Apple sues NSO Group over Pegasus spyware

The notch on Apple's iPhone 13 next to the notch on the iPhone 12. Image source: Christian de Looper for .

In a press release this week, Apple revealed that it would provide new information about NSO Group's FORCEDENTRY exploit. That exploit took advantage of a vulnerability that allowed criminals to hack a victim's iPhone and install Pegasus. Citizen Lab discovered the exploit for the first time last year. Apple has since patched the vulnerability, but not before Pegasus was used to attack Apple users.

As Apple points out, NSO Group used the resources of entire countries to carry out targeted cyberattacks. They were able to access cameras, microphones, and sensitive data on Apple and Android devices. To use FORCEDENTRY, the attackers created Apple IDs to send malicious data to the iPhone. of the victim. This allowed whoever was behind the hack to install Pegasus without the victim's knowledge. Apple says the attackers were unable to hack or compromise its servers.

Apple Senior Vice President of Software Engineering Craig Federighi shared this statement:

State-sponsored actors like the NSO Group spend millions of dollars on sophisticated surveillance technologies without effective accountability. That needs to change. Apple devices are the most secure consumer hardware on the market, but private companies that develop spyware sponsored by the state have become even more dangerous. While these cybersecurity threats only affect a very small number of our customers, we take any attack on our users very seriously and are constantly working to strengthen security and privacy protections at iOS to keep all our users safe.

How Apple and others respond

The company also took the opportunity to talk about the security improvements in iOS 15. Apple says that while Pegasus spyware continues to evolve, it hasn't seen any signs of successful remote attacks on devices running iOS 15 or later. there's no nation-state looking to hack your phone's camera. But it's one more reminder to keep your software up to date.

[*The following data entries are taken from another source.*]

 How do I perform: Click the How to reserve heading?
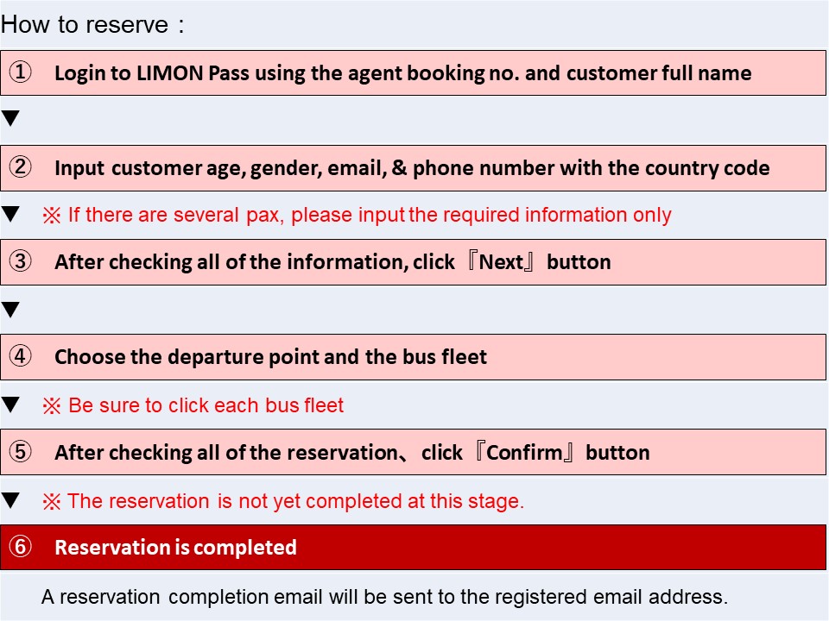92,25
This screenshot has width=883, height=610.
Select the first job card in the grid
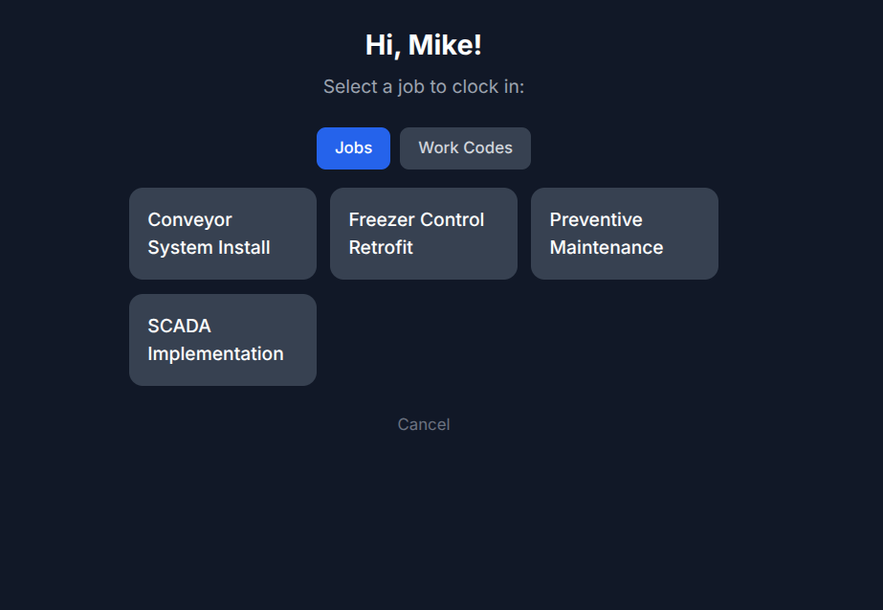223,234
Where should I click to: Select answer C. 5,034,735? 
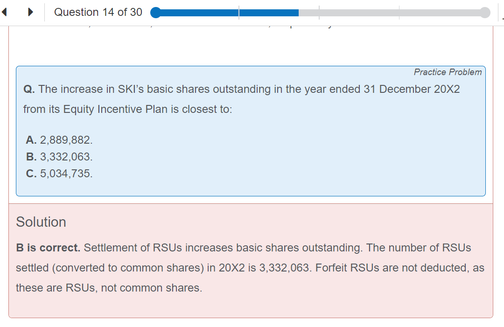coord(59,174)
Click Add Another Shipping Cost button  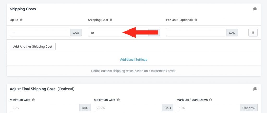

Apple says it will notify any users who may have been targeted by FORCEDENTRY. Going forward, Apple plans to notify users whenever it discovers evidence of a state-sponsored spyware attack.

“At Apple, we are always working to defend our users against even the most complex cyberattacks. The steps we are taking today will send a clear message: In a free society, it is unacceptable to weaponize powerful state-sponsored spyware against those who seek to make the world a better place,” said Ivan Krstić, director of Security Engineering at Apple. and Architecture. “Our threat intelligence and engineering teams work around the clock to analyze new threats, quickly patch vulnerabilities, and develop new industry-leading protections in our software and silicon. Apple runs one of the security engineering operations sophisticated in the world, and we will continue to work tirelessly to protect our users from abusive state-sponsored actors like NSO Group.”

Apple's announcement fell just weeks after the US government added NSO Group to the list of entities. The government adds companies that pose a risk to national security or foreign policy interests to the list. targeting journalists and activists, NSO Group clearly qualifies for the list.